FIG. 10 is a fourth cross-sectional view explaining the method for manufacturing the semiconductor device according to the conventional example.

FIG. 11 is a fifth cross-sectional view illustrating the method for manufacturing the semiconductor device according to the conventional example.

FIG. 12 is a sixth cross-sectional view illustrating the method for manufacturing the semiconductor device according to the conventional example.

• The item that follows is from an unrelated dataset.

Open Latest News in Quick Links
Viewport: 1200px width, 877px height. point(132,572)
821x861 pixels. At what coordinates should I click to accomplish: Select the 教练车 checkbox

─────────────────────────────────────────────────── ─── Continuation of the front page (51) Int.Cl. ⁶ Identification code Internal reference number FI Technical indication location H01L 29/78 301 S (72) Inventor Yuji Tsukada 2-5-5 Keihanhondori, Moriguchi-shi, Osaka Sanyo Electric Co., Ltd.

Claims (2)

[Claims] 1. A normal voltage MOS transistor having a high concentration source / drain layer 29 and a thin gate oxide film 22, a low concentration drain layer 27, a high concentration source / drain layer 30, and a thick gate oxide film 22. High breakdown voltage MO
In a method of manufacturing a semiconductor device in which an S transistor is formed on the same semiconductor substrate 21, a selective oxide film 22 is formed on a semiconductor substrate 21 of one conductivity type, and a substrate other than a region where the selective oxide film 22 is formed is formed. 21
A step of forming a thick gate oxide film 23 on the upper surface, a step of removing the thick gate oxide film 22 on the normal breakdown voltage MOS transistor forming region, and a step of forming a thin gate oxide film 24 on the area where the thick gate oxide film 22 is removed. And a step of applying a gate electrode material to one surface of the substrate 21 and dry etching the gate electrode material using the photoresist 25 as a mask.
B, and then dry-etching the thick gate oxide film 22 using the photoresist 25 and the gate electrodes 26A and 26B as a mask until the film thickness becomes approximately 300 Å or less, and one side of the gate electrode 26A. A step of forming a low-concentration drain layer 28 by ion-implanting a first reverse-conductivity-type impurity, and a step of forming a low-concentration drain layer 28 by ion-implanting a second reverse-conductivity-type impurity. The drain layers 30 and 31 and the high concentration source / drain layers 32 and 33 of the high breakdown voltage MOS transistor are formed, and the high concentration drain layer 33 of the high breakdown voltage MOS transistor is formed.
And a step of forming the semiconductor device at a position offset from the gate electrode 26A. 2. The method for manufacturing a semiconductor device according to claim 1, wherein the first opposite conductivity type impurity is phosphorus, and the second opposite conductivity type impurity is arsenic.